• **DIRECTIONS FOR THIS TASK**
Can you print every record below exactly as written?

Stored items:
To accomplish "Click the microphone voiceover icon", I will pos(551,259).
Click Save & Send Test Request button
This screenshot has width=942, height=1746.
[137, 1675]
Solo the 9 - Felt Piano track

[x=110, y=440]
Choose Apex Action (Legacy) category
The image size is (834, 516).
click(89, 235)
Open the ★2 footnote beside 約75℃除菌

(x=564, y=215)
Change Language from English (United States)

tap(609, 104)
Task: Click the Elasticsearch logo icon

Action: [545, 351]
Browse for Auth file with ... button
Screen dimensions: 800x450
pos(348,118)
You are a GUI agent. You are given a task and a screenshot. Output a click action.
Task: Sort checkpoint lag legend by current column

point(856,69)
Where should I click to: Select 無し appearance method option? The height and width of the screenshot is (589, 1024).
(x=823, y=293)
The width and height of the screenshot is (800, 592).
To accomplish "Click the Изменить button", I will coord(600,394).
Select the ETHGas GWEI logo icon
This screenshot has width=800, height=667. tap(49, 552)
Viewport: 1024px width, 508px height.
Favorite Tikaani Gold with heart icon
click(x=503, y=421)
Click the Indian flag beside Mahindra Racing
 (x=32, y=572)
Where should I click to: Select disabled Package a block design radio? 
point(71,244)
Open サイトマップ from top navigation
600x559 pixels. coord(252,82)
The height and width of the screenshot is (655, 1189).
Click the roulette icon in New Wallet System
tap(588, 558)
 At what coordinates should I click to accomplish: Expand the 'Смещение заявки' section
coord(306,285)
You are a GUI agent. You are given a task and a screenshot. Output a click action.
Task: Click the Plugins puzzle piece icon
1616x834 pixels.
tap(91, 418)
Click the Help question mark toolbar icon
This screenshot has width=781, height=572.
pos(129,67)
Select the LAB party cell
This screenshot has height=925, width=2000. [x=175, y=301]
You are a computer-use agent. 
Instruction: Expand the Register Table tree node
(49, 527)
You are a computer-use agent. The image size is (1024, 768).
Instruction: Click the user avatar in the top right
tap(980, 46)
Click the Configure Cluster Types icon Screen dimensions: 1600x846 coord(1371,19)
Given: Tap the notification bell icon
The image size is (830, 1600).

• **RESULT**
To accomplish "Click the microphone voiceover icon", I will pos(551,259).
Click Save & Send Test Request button
This screenshot has width=942, height=1746.
[137, 1675]
Solo the 9 - Felt Piano track

[x=110, y=440]
Choose Apex Action (Legacy) category
The image size is (834, 516).
click(89, 235)
Open the ★2 footnote beside 約75℃除菌

(x=564, y=215)
Change Language from English (United States)

tap(609, 104)
Task: Click the Elasticsearch logo icon

Action: [545, 351]
Browse for Auth file with ... button
Screen dimensions: 800x450
pos(348,118)
You are a GUI agent. You are given a task and a screenshot. Output a click action.
Task: Sort checkpoint lag legend by current column

point(856,69)
Where should I click to: Select 無し appearance method option? The height and width of the screenshot is (589, 1024).
(x=823, y=293)
The width and height of the screenshot is (800, 592).
To accomplish "Click the Изменить button", I will coord(600,394).
Select the ETHGas GWEI logo icon
This screenshot has width=800, height=667. tap(49, 552)
Viewport: 1024px width, 508px height.
Favorite Tikaani Gold with heart icon
click(x=503, y=421)
Click the Indian flag beside Mahindra Racing
 (x=32, y=572)
Where should I click to: Select disabled Package a block design radio? 
point(71,244)
Open サイトマップ from top navigation
600x559 pixels. coord(252,82)
The height and width of the screenshot is (655, 1189).
Click the roulette icon in New Wallet System
tap(588, 558)
 At what coordinates should I click to accomplish: Expand the 'Смещение заявки' section
coord(306,285)
You are a GUI agent. You are given a task and a screenshot. Output a click action.
Task: Click the Plugins puzzle piece icon
1616x834 pixels.
tap(91, 418)
Click the Help question mark toolbar icon
This screenshot has width=781, height=572.
pos(129,67)
Select the LAB party cell
This screenshot has height=925, width=2000. [x=175, y=301]
You are a computer-use agent. 
Instruction: Expand the Register Table tree node
(49, 527)
You are a computer-use agent. The image size is (1024, 768).
Instruction: Click the user avatar in the top right
tap(980, 46)
Click the Configure Cluster Types icon Screen dimensions: 1600x846 coord(1371,19)
Given: Tap the notification bell icon
The image size is (830, 1600).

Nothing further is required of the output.